PortfolioCrafter - Market Commentary 5/30/06

May 30th, 2006 / 5:35 pm / by portfoliocrafter

PortfolioCrafterStocks broke a three-session run of gains, after a rise in oil prices, a falling dollar and a disappointing sales forecast from Wal-Mart Stores Inc. raised questions about the outlook for inflation and economic growth. The Dow tumbled 184, Nasdaq sank 2% as investors worried about slowing growth. The outlook appears bleak ahead of a week packed with economic news.

Today, the Dow Jones industrial average closed down 184.18 or 1.6% to 11,094.43, the broader Standard & Poor’s 500 index closed down 1.6% and the Nasdaq composite index closed down 45.63 or over 2% to 2,164.74. These declines were the third-biggest in point terms for all three major gauges.

Market breadth was negative. On the New York Stock Exchange, decliners beat advancers by a margin of three to one on volume of 1.5 billion shares. On the Nasdaq, losers also beat winners by a margin of three to one as 1.7 billion shares changed hands.

It is evident that the investors continue to be uncertain; and when there is uncertainty the markets move lower. History shows that in 2004 there were three pullbacks in the market and the average of those three pullbacks was 7.4%. When transposed to the current situation, the S&P may fall from its peak of 1,326 to a target of 1,230. The key factors for the sell-off today were higher oil prices and Wal-Mart’s May sales forecast. It is feared that the low-income consumer is finally succumbing to gas prices. Economist predict that the market will remain volatile over the next month as investors pore over each upcoming economic report for clues on the future outlook for interest rates. Additionally, President Bush has nominated Henry Paulson, chairman and chief executive of Goldman Sachs Group, to replace John Snow as Treasury secretary. There had been speculation Paulson wasn’t interested in the job and the pick came as a bit of a surprise, but the choice shouldn’t rattle investors too much.

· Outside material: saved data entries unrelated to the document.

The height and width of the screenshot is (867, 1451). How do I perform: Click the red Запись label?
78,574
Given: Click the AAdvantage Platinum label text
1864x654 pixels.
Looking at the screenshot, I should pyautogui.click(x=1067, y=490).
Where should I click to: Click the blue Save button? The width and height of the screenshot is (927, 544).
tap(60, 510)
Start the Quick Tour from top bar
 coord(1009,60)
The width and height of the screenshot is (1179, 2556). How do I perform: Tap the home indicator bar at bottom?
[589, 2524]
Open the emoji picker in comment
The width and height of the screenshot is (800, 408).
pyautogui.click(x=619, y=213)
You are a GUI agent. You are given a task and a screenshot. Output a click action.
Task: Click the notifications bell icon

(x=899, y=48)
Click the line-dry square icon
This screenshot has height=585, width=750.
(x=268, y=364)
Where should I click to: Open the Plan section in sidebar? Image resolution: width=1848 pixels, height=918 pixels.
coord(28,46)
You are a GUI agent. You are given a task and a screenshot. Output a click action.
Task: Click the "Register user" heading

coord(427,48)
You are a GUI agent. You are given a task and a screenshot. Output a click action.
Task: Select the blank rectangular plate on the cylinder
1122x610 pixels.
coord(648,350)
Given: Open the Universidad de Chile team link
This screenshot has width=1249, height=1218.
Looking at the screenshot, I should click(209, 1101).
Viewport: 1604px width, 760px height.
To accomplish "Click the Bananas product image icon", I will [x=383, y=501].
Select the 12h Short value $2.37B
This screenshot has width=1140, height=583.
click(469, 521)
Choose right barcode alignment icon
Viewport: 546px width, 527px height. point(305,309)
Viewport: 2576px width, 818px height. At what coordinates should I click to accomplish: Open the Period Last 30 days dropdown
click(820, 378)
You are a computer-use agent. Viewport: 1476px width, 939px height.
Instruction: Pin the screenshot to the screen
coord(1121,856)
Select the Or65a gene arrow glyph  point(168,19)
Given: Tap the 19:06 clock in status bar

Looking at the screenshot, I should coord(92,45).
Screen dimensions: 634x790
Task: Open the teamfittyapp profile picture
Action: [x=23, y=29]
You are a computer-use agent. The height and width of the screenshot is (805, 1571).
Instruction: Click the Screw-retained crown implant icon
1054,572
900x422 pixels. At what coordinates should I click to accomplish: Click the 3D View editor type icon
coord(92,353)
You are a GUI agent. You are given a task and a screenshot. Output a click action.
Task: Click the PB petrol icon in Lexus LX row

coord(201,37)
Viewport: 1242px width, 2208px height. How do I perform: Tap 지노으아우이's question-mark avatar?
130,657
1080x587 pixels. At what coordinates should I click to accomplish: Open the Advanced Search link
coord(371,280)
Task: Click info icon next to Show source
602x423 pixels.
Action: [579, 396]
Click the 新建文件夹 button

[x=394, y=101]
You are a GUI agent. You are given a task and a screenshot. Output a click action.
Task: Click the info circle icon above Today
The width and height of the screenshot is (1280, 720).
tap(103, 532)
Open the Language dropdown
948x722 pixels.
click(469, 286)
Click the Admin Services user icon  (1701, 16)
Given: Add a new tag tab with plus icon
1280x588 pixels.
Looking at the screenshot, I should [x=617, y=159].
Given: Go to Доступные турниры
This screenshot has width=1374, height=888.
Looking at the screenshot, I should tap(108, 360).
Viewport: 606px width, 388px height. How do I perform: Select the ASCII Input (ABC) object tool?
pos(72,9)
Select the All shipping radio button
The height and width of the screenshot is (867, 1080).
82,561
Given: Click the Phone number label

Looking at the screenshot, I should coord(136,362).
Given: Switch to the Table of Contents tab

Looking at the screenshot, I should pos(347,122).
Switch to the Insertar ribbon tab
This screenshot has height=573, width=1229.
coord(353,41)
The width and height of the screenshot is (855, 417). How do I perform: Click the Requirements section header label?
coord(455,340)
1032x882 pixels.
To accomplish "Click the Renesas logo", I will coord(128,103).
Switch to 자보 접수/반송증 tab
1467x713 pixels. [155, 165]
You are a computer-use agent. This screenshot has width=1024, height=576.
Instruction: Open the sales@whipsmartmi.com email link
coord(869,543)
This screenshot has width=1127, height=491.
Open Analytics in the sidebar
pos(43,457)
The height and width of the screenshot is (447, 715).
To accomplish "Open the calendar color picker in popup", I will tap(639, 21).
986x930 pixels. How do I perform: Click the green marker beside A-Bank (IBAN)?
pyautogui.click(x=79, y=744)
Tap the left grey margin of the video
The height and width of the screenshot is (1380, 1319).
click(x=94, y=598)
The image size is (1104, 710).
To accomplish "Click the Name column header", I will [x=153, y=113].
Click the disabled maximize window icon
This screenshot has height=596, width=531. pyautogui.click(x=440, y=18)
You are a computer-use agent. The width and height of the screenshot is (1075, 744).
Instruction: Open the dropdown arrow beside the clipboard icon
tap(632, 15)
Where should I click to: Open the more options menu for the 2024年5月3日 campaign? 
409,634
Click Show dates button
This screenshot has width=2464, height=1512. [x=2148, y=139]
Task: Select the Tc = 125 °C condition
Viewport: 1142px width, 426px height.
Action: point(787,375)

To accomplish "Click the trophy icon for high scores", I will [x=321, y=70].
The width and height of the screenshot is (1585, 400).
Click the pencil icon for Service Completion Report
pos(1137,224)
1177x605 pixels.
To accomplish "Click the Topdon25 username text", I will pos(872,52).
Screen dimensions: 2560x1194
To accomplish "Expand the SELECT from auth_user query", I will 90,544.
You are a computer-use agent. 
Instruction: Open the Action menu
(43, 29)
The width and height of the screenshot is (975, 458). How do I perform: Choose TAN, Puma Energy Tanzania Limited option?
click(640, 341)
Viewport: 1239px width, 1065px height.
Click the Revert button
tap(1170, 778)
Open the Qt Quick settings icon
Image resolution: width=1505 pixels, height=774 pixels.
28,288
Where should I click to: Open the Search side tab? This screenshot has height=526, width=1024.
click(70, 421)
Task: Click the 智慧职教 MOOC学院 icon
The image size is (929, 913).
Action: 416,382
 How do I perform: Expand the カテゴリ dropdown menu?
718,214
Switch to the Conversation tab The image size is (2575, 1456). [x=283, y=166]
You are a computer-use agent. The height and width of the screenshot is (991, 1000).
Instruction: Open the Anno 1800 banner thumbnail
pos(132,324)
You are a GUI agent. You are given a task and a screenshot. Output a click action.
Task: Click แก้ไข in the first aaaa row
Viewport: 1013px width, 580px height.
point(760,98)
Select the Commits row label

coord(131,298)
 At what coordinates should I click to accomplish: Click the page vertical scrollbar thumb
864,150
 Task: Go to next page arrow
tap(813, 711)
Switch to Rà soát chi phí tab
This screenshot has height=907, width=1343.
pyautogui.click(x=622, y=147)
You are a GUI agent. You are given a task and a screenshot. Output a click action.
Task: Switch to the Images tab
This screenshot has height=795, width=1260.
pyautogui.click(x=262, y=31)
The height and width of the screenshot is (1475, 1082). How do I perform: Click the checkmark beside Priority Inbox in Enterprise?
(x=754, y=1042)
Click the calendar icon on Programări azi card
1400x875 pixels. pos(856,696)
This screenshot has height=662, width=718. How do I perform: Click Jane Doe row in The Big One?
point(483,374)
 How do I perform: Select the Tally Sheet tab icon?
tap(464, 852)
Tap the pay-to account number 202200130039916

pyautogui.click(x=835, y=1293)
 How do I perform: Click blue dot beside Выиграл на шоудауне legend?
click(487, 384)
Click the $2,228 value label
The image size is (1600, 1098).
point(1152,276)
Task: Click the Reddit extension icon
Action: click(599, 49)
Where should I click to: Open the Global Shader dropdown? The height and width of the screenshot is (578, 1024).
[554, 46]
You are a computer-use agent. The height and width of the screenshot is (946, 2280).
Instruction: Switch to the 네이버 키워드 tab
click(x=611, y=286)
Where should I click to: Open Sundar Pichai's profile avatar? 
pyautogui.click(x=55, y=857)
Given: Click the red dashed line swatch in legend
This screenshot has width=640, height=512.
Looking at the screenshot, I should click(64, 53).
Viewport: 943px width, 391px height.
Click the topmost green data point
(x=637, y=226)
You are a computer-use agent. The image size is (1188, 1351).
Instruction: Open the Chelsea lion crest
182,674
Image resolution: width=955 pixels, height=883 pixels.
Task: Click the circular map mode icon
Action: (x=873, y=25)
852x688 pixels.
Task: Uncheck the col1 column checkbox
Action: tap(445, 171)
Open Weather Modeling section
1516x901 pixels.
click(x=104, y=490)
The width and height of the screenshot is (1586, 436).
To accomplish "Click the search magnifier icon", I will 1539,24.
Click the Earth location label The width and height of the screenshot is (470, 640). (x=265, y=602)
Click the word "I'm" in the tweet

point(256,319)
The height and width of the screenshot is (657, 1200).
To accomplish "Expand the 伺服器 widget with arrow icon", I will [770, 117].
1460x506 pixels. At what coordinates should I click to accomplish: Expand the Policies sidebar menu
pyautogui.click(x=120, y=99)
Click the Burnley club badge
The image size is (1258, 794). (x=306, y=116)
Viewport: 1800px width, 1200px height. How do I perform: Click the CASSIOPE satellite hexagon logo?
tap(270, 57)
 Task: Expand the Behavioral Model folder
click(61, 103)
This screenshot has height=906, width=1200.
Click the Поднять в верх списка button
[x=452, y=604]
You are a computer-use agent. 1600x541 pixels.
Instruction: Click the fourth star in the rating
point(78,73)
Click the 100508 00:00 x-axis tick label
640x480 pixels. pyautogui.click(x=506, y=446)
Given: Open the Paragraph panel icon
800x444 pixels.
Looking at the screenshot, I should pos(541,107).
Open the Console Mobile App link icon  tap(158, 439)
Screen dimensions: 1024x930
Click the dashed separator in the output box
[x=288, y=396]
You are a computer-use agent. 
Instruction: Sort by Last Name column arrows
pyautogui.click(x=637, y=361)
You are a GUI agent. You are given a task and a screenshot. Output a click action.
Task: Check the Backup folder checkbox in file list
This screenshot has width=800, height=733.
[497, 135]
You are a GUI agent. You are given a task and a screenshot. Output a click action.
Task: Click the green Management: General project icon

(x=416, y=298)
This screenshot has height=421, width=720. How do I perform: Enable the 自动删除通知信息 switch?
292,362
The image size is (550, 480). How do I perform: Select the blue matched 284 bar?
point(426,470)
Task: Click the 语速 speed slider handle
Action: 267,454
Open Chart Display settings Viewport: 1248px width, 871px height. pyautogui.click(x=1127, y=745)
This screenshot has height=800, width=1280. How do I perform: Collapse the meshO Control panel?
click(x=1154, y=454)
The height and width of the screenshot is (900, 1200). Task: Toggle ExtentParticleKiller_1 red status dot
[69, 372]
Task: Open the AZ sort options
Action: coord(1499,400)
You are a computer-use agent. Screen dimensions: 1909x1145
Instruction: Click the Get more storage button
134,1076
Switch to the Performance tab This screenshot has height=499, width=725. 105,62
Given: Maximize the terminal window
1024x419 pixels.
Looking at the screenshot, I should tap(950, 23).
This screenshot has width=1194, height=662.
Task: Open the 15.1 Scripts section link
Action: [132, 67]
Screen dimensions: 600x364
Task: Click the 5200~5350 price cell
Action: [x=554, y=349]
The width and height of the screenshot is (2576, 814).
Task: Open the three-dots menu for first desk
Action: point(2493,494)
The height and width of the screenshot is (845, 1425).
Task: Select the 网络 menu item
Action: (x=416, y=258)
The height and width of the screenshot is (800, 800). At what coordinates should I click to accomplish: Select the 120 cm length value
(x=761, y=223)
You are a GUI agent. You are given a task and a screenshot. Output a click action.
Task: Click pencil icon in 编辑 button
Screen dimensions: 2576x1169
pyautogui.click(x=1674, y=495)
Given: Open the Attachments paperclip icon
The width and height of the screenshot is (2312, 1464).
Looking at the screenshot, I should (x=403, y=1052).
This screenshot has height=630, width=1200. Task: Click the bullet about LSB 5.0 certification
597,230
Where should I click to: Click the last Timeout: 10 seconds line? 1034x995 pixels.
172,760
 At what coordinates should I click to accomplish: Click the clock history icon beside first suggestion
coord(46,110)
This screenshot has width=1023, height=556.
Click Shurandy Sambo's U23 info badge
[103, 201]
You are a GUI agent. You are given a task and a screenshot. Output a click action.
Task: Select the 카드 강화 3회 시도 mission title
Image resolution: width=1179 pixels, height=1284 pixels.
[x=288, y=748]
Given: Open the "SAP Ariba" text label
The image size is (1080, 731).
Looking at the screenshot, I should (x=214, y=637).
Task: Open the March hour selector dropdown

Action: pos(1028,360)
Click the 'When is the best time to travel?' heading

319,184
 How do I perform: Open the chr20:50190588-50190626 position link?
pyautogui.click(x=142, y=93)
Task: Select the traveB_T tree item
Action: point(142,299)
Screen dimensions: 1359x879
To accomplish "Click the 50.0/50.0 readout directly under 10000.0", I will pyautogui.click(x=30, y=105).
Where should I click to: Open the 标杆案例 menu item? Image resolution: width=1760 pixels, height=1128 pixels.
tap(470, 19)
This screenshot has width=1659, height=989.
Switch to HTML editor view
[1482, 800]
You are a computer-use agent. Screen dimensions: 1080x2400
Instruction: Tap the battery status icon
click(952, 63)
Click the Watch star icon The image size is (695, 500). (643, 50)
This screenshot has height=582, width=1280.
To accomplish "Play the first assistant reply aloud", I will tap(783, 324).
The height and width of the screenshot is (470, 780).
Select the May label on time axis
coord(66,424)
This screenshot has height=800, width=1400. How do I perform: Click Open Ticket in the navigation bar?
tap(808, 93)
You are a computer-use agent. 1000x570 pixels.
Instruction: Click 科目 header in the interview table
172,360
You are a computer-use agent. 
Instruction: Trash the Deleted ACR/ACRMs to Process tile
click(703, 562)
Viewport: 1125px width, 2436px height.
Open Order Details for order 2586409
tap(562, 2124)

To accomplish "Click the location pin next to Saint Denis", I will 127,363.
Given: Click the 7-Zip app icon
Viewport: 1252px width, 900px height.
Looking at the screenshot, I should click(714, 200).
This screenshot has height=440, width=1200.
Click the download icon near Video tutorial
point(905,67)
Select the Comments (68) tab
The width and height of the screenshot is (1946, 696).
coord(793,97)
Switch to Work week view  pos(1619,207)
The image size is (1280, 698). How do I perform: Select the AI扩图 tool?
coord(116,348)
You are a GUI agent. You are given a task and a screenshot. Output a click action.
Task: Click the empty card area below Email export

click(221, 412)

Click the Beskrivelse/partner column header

Amongst data news, consumer confidence slipped with the index falling to 103.2 in May from a revised 109.8 in April. However, this decline was not as steep as was expected. Economists had expected the index to slip to 100.7.

Shares of Wal-Mart were down 2.7% to $48.30, after the world’s No. 1 retailer said higher gas prices left its May sales gain at the low end of its earlier guidance. It expects same-store sales to show a 2.3% increase for this month, below the average Wall Street estimate. Wal-Mart continues to see higher gasoline and utility prices impacting its customers. As a result, the company has seen more pronounced paycheck cycles.

Shares of General Motors fell 5.4% down $1.26 to $26.57. Deutsche Bank cut the stock to sell, citing valuation and concern about moderating retail vehicle sales. The drop came after the troubled automaker rallied last week on upgrades by Merrill Lynch and Prudential.

Shares of Kinder Morgan surged more than 18% after senior management of the gas and oil pipeline operator announced plans to take the company private for $100 a share, a premium of about 18.5% over its closing price Friday. This deal would be worth $13.4 billion.

Crude futures rose to a more than two-week high as traders looked ahead to a meeting of the OPEC in Caracas, Venezuela, this week. A serious consideration of output reductions could further rally prices. U.S. light crude for July delivery jumped 66 cents to settle at $72.03 a barrel on the New York Mercantile Exchange.